Ефим встал на колени подле отцовской лавки и приблизил лицо к самым его губам. Харитон горячо зашептал:
– Руку отрубили, вороги... кольцо помнишь? Простенькое, барыша на грош, а ты найди его Ефимушка, найди... сила в нем немалая, талисман оно нашего роду исконный, удачу приносящий, в бою оберегающий... Знал бы, что так обернется, тебе перед походом отдал бы, а теперь... найди его, сынок, обещай батьке... – и отец из последних сил ухватился здоровой рукой за сына и вперил ему в лицо мутный горячечный взор.
– Наше оно, от деда твово завещанное... Найди, обещаешь!? – как безумный, выкрикнул Харитон.
– Обещаю батька, вот те Крест Святой, обещаю! – Ефим перекрестился, прямо и твердо глядя батьке в лицо.
– Смотри, в смертный час клятву даешь Божьим именем, – прошептал напоследок Харитон и обессилено затих.
... Три дня еще прожил после достопамятной ночи старый казак; он так и не пришел более в сознание, все метался в тяжелом бреду, все звал сына и поминал перстень, прося найти...
На рассвете четвертого дня Харитона не стало. Царицынский поп отслужил заупокойную службу, казака схоронили на кладбище за городской стеной, отплакали соседские бабы, и жизнь в городе стала входить в обычное русло.
Но семья Парфеновых испытала еще не одно потрясение, помимо утраты хозяина и кормильца. В одну ночь поседела и постарела Евдокия. Крепкая и еще не старая, она ссутулилась и утратила весь природный задор. Не слышно стало ее зычного голоса, и частенько она замирала на полпути, словно напрочь забывала, куда и зачем шла.
Дарьюшка разучилась смеяться, будто и не умела этого вовсе. После двойной потери потух взгляд ее серых глаз и поселилась в них стылая тоска. Девушка ходила, опустив голову, и лишь кивала в ответ на приветствия соседей.
А с Ефимом и вовсе содеялось страшное. В ночь после батькиных похорон привиделся ему странный сон: будто отрубленная отцовская рука с перстнем на безымянном пальце манит его за собой, а камень в перстне разгорается дьявольским светом и лукаво подмигивает... И чудился ему зов, которому противостоять не было никакой мочи, затягивало парнишку в темную, багрово полыхающую бездну...
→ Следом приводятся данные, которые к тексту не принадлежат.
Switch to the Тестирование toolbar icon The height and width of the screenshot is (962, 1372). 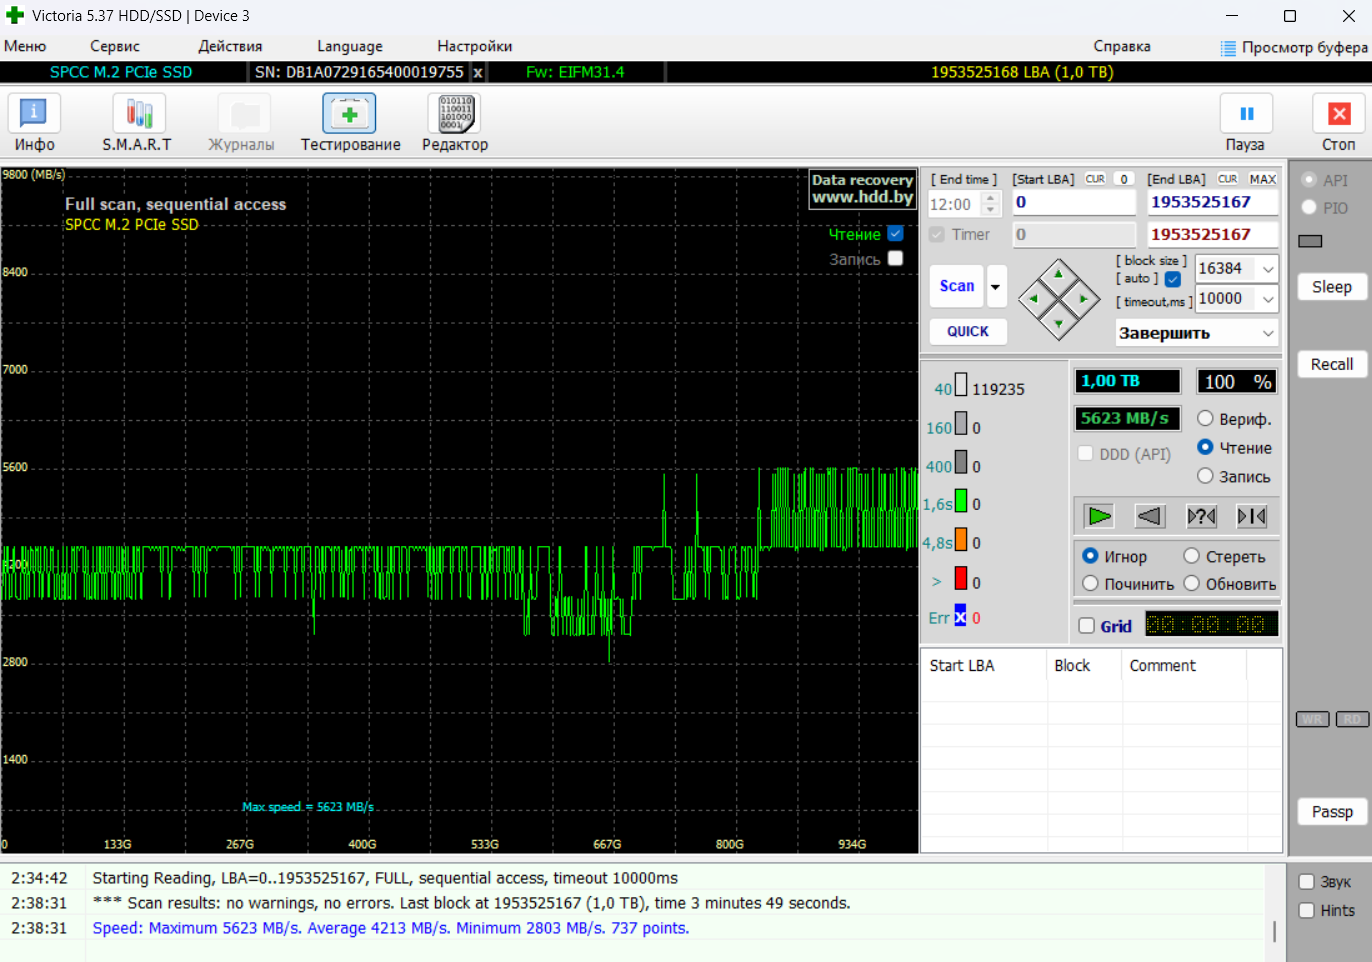(x=349, y=114)
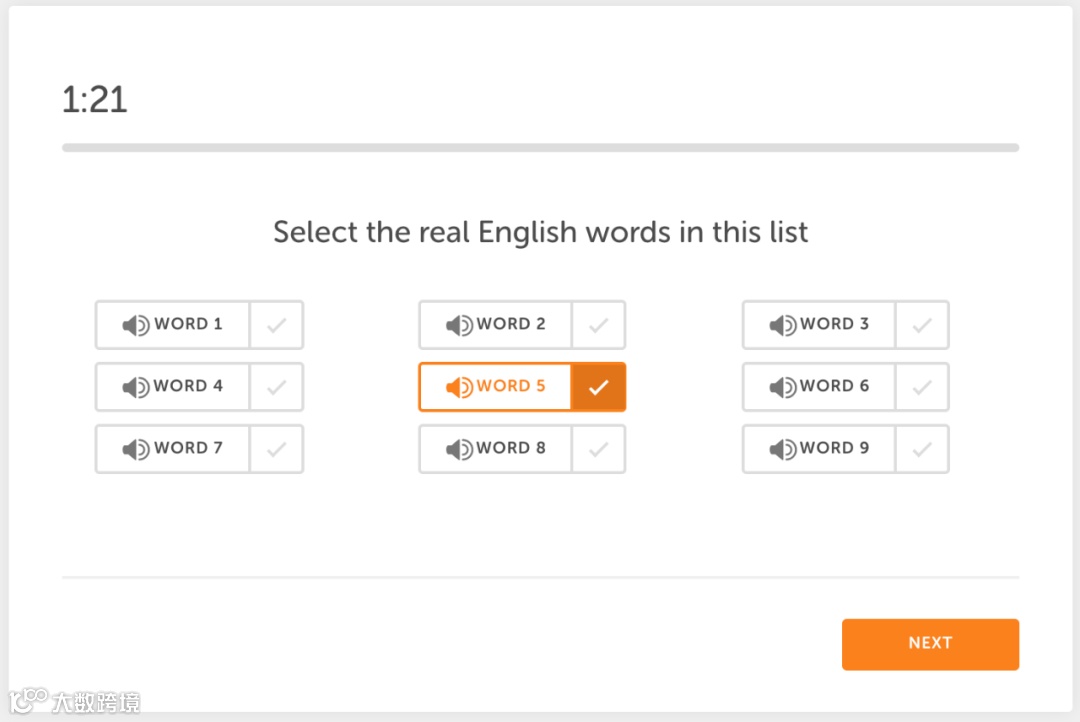Enable the checkmark for WORD 7
1080x722 pixels.
pyautogui.click(x=276, y=449)
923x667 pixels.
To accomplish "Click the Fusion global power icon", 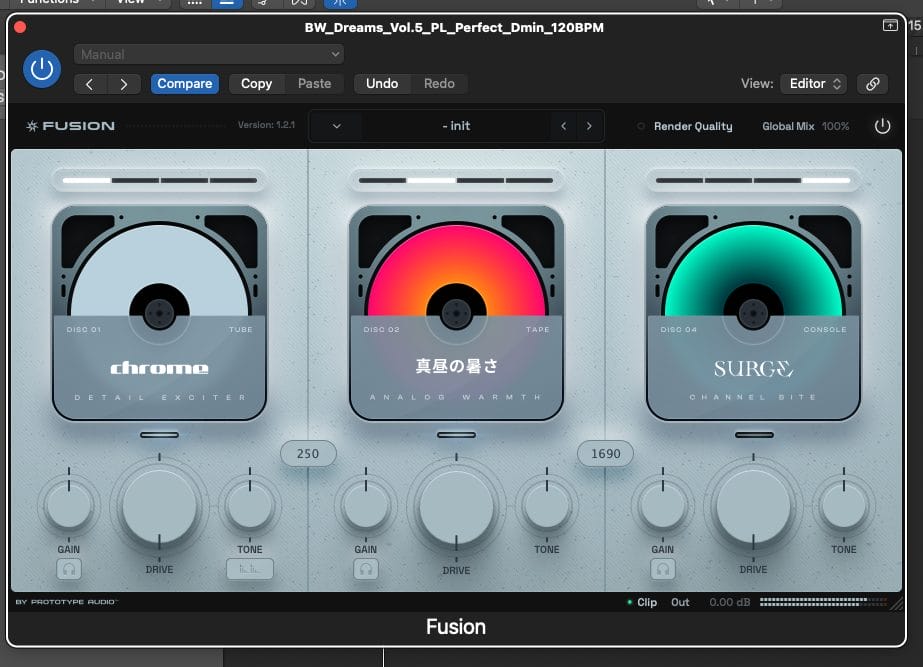I will (882, 126).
Ефимка проснулся в холодном поту, испил ледяной водицы, но уснуть более не смог до рассвета: стоило ему смежить веки, как вставало перед ним страшное видение и манило за собой, и тянуло...
На Троицу Ефим сходил со всей семьей в церкву, отстоял заутреню, исповедался в своих невеликих отроческих грехах, получил причастие и очень надеялся, что богомерзкое наваждение оставит его теперь. Но его чаяньям не суждено было сбыться: каждое полнолуние тягостный сон возвращался и мучил мальчика...
Эх, кабы знал заранее покойный Харитон, как изменит сынову жизнь клятва, что дал он батьке, лежащему на смертном одре, то не стал бы и говорить он сыну об окаянном перстне! Но сделанного было уж не воротить, а сам Ефимка упрям был преизрядно.
ГЛАВА 2
Осень подкралась к Царицыну, как рыжий кот к беспечному воробью. Жизнь осиротевшего семейства Парфеновых тащилась, словно унылая кляча по раскисшему тракту, и стали они нелюдимы и замкнуты. Да и как им было не стать такими: без твердой руки покойного Харитона дела в семье пошатнулись, и неприумножаемый достаток стал без пополнения истощаться. А про Дарью злые языки за спиной судачили, что приносит она несчастье: мол, только девка в возраст вошла, а уж и отец помер, и суженый загинул.
Ближе к Покрову заглянул под вечер к Парфеновым стрелецкий сотник. Его истомила тоска по Дарьюшке, и, помолившись, Никифор решил попытать счастье и поговорить о сватовстве с казачьей вдовой.
С той поры, как погиб Григорий, прошло уж достаточно времени, и казалось сотнику, что Дашенька забыла былого любимого, а себя считал женихом завидным.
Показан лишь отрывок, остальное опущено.